Of the four major indices, the Russell 2000 is the first to lose that trend line (Chart 1). That low was a major bottom for all these indices. Through the all-time high of 1452.09 last week, the Russell 2000, for instance, rallied 54 percent.
On the S&P 500 large cap index (2477.57), the Feb 2016 trend line does not get tested until 2440. On the Nasdaq 100 (5914.23), this lies at 5450 and on the Dow Jones Industrial (22016.24) at 21600.
The Russell 2000 had been trapped in a multi-year rising wedge. Throughout this year, it rallied along the upper bound of that wedge, but was not able to break out. In general, the pattern tends to be bearish.
On Wednesday, the index closed near its 50-day moving average, and will get interesting if it pushes below 1390s.
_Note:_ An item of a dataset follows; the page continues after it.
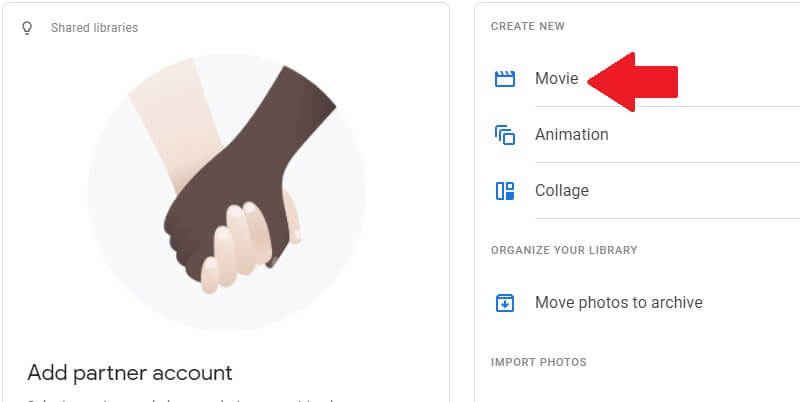Select the Move photos to archive text
Screen dimensions: 800x402
click(618, 303)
For several months, the Russell 2000 played ping pong between 1390s and 1340s, before breaking out two months ago. The bears would have won a major victory if they can push it under that support (blue rectangle in Chart 1).
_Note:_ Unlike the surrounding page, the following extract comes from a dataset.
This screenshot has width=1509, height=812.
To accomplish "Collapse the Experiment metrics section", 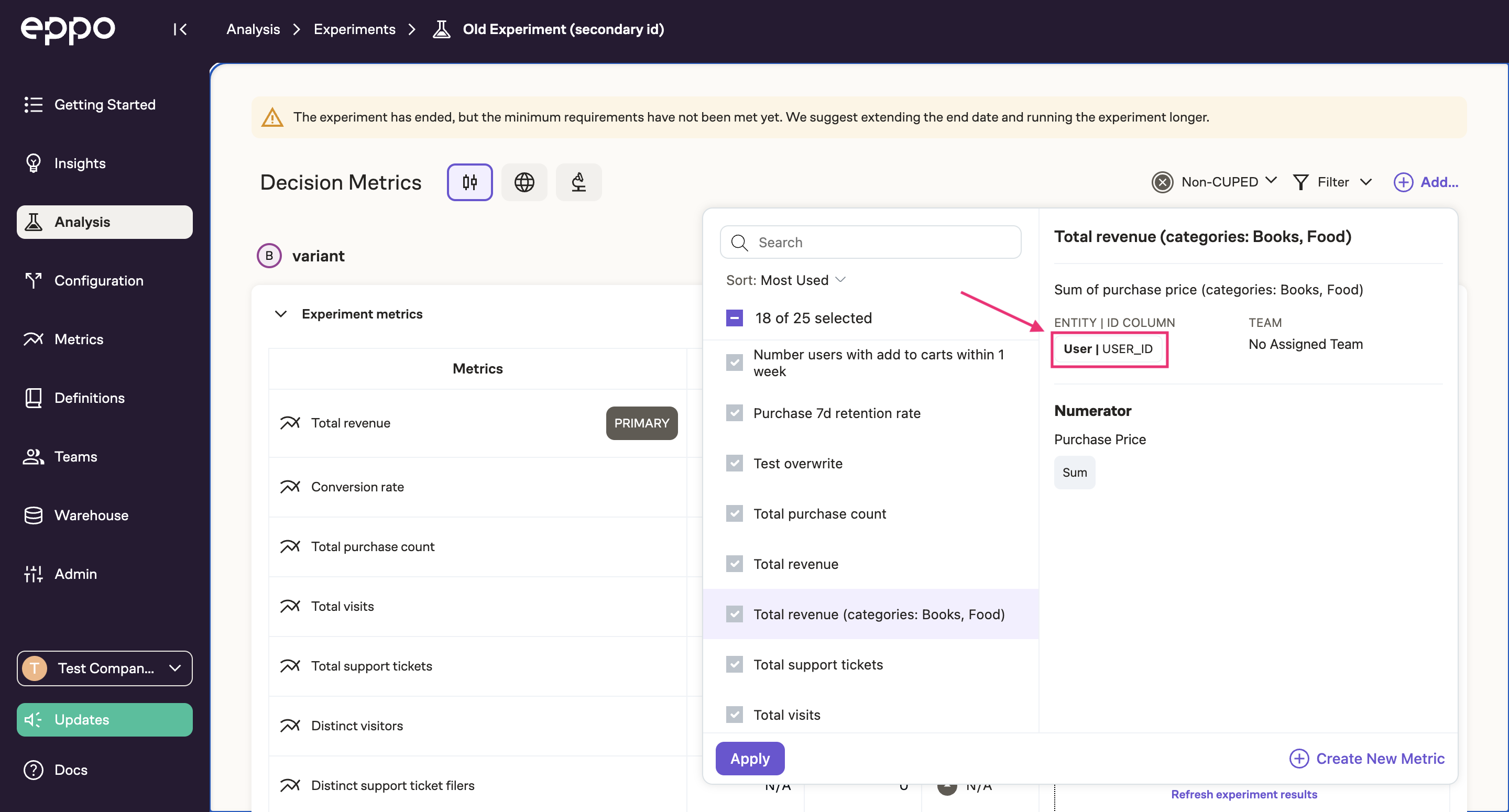I will [x=281, y=314].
Small-caps’ performance this week – and in preceding weeks for that matter – corresponds with persistent bearish bias by non-commercials.
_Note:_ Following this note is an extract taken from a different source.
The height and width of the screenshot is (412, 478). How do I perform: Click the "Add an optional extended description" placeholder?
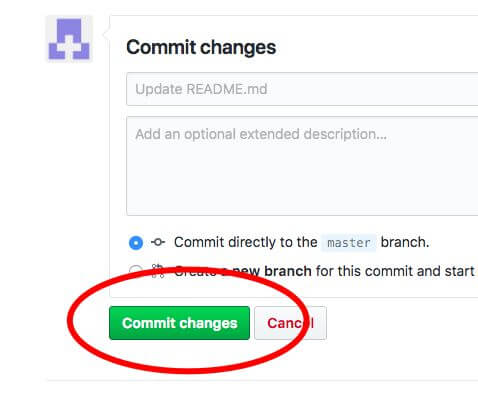(261, 134)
As of Tuesday last week, these traders have doggedly remained net short Russell 2000 mini-index futures in 20 out of 21 weeks.
They first switched from net long to net short in the week through March 7. The cash closed on 1374.88 in that session, so apparently has rallied nicely. Despite this, non-commercials have stayed put with their bear thesis (Chart 2).
This is also reflected in flows into – or a lack thereof – IWM (iShares Russell 2000 ETF).
Through August 1 this year, $3.9 billion came out of the ETF (courtesy of ETF.com).
This compares with outflows of $358 million QQQ (PowerShares Nasdaq 100 ETF) suffered during the same period. In contrast, SPY (SPDR S&P 500 ETF), IVV (iShares core S&P 500 ETF) and VOO (Vanguard S&P 500 ETF) combined attracted $24.6 billion (Chart 3).
The inability to attract funds has hurt the Russell 2000, which year-to-date is up 4.1 percent, versus 10.7 percent for the S&P 500, 11.4 percent for the Dow Industrial, and 21.6 percent for the Nasdaq 100.
Over time, this under-performance can erode longs’ patience – potentially. Risk rises if Wednesday’s loss of support sticks.